▶ TEXTO DE ORIGEM:
§ §

Por fim, a "língua das aves"

É curiosa a actividade científica de Fernando Frade desenvolvida na qualidade de vereador da Câmara Municipal de Lisboa. Além da análise da flora e fauna das águas de abastecimento, ele promoveu várias exposições de floricultura, e participou numa das mais importantes obras do Estado Novo, em Lisboa, a florestação da Serra de Monsanto, antes disso conhecida como "a peladinha" (Frade, 1940). Uma das exposições de floricultura decorreu durante a campanha Pró-Ave, de protecção ás aves em Portugal. Em palestra proferida na Rádio Nacional, declara Fernando Frade a existência de uma língua das aves, uma vez que, escreve ele, os anjos falam pela boca das avezinhas. Este esotérico tema aflora aqui e ali nos textos do distinto zoólogo, ás vezes mesmo nos títulos. é o caso de "Flores portuguesas, retomai o vosso lugar". Como diriam os Bons Primos da Maçonaria Florestal Carbonária, "Flores portuguesas, retomai o vosso canteiro".

Repetindo o que não longe escrevi, a ciência tem meios para criar espaços de comunicação próprios, que por vezes servem para transmitir informação supra-nacional. Se há diálogos clandestinos no texto normativo é porque não existe liberdade de expressão. Foi o que precisamente aconteceu durante o mais largo período de actividade de Fernando Frade, coincidente com os quarenta anos de governo de Salazar, caracterizados pela ditadura, com inerente repressão do livre pensamento próprio dos cientistas e outros intelectuais, através da censura, do exílio e da prisão.

Para complementar a minha comunicação a este colóquio sobre coleccionismo, também eu reuni uma colecção, a partir de outras, relacionadas com a Missão Zoológica da Guiné. é um catálogo das aves da Guiné-Bissau, em linha no TriploV (http://triplov.com/aves_guine_bissau). Tem a particularidade de as ilustrações das espécies serem selos na sua maioria, o que revela um campo de interacção entre a filatelia e a ciência, que foi atraente analisar, tanto mais que a filatelia da Guiné-Bissau parece conhecer no país mais espécies do que os ornitólogos...

Bibliografia

FRADE, Fernando & DENTINHO, S. (1935) - Marcação de atuns na costa do Algarve. Contribuição portuguesa para o estudo dos movimentos migratórios do atum ( Thunnus thynnus ). Arquivos do Museu Bocage, 6, Lisboa.

§ §

▶ PARTE DOS DADOS:
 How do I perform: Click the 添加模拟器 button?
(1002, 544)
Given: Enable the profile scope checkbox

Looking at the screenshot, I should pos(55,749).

§ §

▶ SOBRE A TAREFA:
Retome, por favor, o texto sobre Fernando Frade e a "língua das aves" a partir do ponto em que termina.

▶ RESPOSTA À TAREFA:
FRADE, Fernando (1940) - Flores portuguesas, retomai o vosso lugar. Rev. Municipal, 4, Lisboa.1ª Exposição Nacional de Floricultura, 1940.

FRADE, Fernando (1942) - Protecção á natureza e a regulamentação da caça nas colónias portuguesas. Act. I Congr. Nac. Cien. Nat., I, Lisboa, 1941. Lisboa.

FRADE, F. Amélia Bacelar & Bernardo Gonçalves (1946) - Relatório da missão zoológica e contribuições para o conhecimento da fauna da Guiné Portuguesa. Separata dos Anais da Junta de Investigações Coloniais, Lisboa, Vol. I. Trabalhos da Missão Zoológica da Guiné (1-5): 259-416.

FRADE, Fernando (1966) - Ocorrência, significação e "controle" de seres vivos nos sistemas de distribuição de água. Bolm. Com. Fisc. Águas, 46. Lisboa, 1966.

FRADE, Fernando (1973) - Palestra. In: Livro de homenagem ao prof. Fernando Frade por ocasião do seu 70º aniversário. Junta de Investigações do Ultramar. Lisboa. XX, 422 p. Instituto de Investigação Científica Tropical.

FRADE, F. (2005) - Lista das publicações e outros trabalhos. Em linha em:
http://triplov.com/hist_fil_ciencia/fernando_frade/index.htm

POSTEL, E. (1973) - Thons atlantiques et chercheurs portugais. In: Livro de homenagem ao prof. Fernando Frade por ocasião do seu 70º aniversário. Junta de Investigações do Ultramar. Lisboa. XX: 371-381. Instituto de Investigação Científica Tropical.

Comunicação apresentada ao Colóquio Internacional Espírito do Colecionismo: Ciência, Arte, Cultura, realizado de 20 a 31 de Agosto de 2005, na cidade de Porto Alegre, Rio Grande do Sul, Brasil. Iniciativa do Grupo Interdisciplinar em Filosofia e História das Ciências do ILEA/UFRGS e de outros centros da Universidade Federal de Rio Grande do Sul. Trabalho integrado numa viagem a Curitiba patrocinada pela Fundação Calouste Gulbenkian.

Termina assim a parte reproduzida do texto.